During Ascend I saw on Linus Ekströms whishlist for better CDN support that he would like to be able to get a list of all content items that are part of a pages rendered output. I then recalled that I had done something in a related area before, see Russian doll caching. So now when we had a hackday I decided to see if I could build something that would fulfil Linus wish. So I took some inspiration from my previous work and created a context ContentRenderingTrackerContext that stores information about all content items that are used during rendering of a request. It also keeps track if something on the rendering is personalized (ContentArea or XHtmlString). I then intercepted some components in CMS like PropertyRenderer (used by PropertyFor) to collect data in the context. This component is available in project ContentRenderingTracker.

Smarter output cache

Then to test my tracker component I decided to create a ContentAwareOutputCacheAttribute. It works a bit as the built-in attribute ContentOutputCacheAttribute but it is a little smarter.
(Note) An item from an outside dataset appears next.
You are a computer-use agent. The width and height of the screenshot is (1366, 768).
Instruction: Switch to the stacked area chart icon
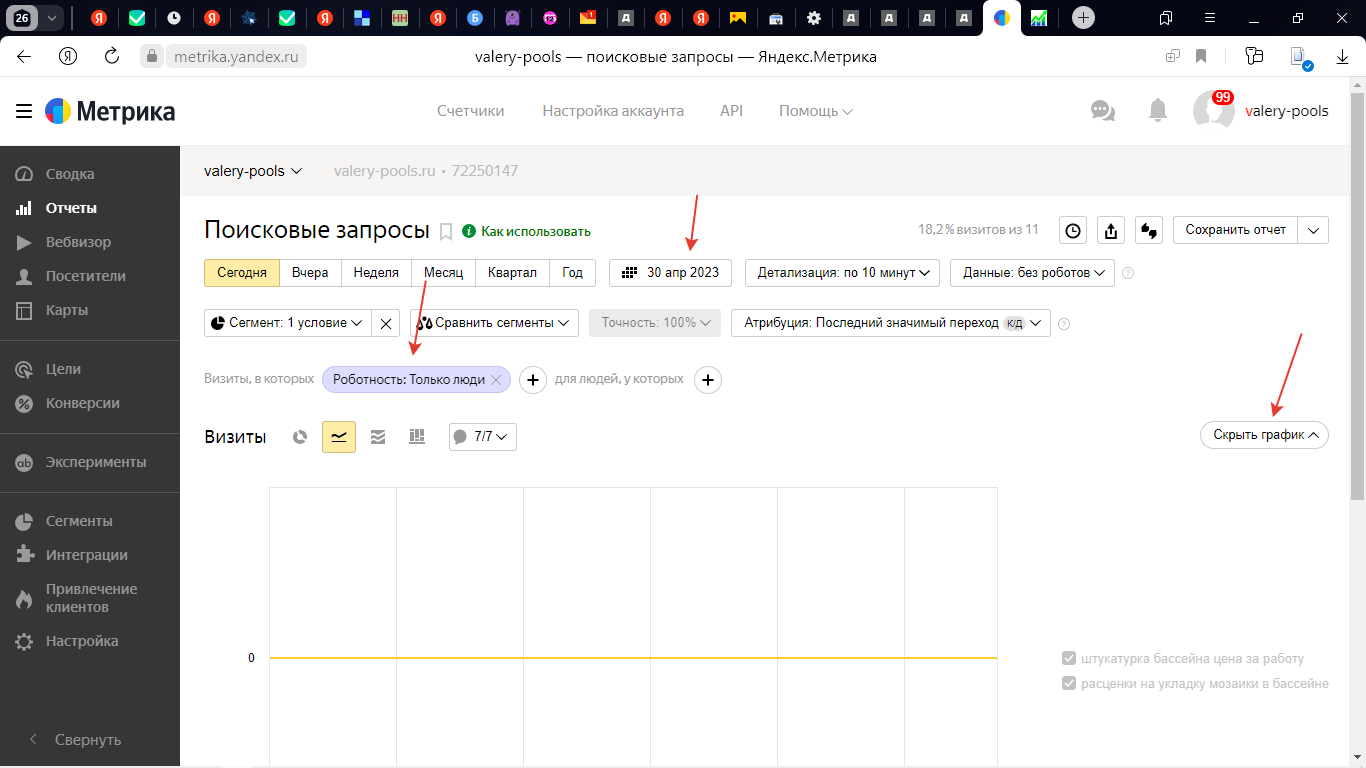tap(378, 437)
So for example when a content item is changed will it only invalidates the output cache for those pages that actually has used the changed content item, compared to the built-in who invalidates the output cache for all pages (since it does not know where the content item is used). The new attribute also uses the knowledge about usage of personalized content from the context and will not output cache pages that has personalized content (meaning the attribute can be used on all controllers and it will take care of if it should output cache or not due to personalized content usage). The attribute is available in project ContentAwareOutputCache.

Output cache in Redis

The output cache attribute worked nice but it still requires that the page is rendered once (on that specific instance) before it gets output cached. I therefore decided to write a mvc filter that works in a similar way as the ContentAwareOutputCacheAttribute but with the difference that it caches the rendered page in Redis instead. The nice thing with this is that it also adresses the cold-start scenario (for example when a new instance of the web application is spun up due to scaling out). In that case can a new empty instance directly utilize the output cache without the need to do an initial rendering. That implementation is available in project RedisOutputCache

I also added two versions of alloy, one that uses the attribute and one that uses the Redis caching. All code is available in repository ContentRenderingTracker.

Disclaimer

This is nothing offically supported by EPiServer, you are free to use it as you like at your own risk.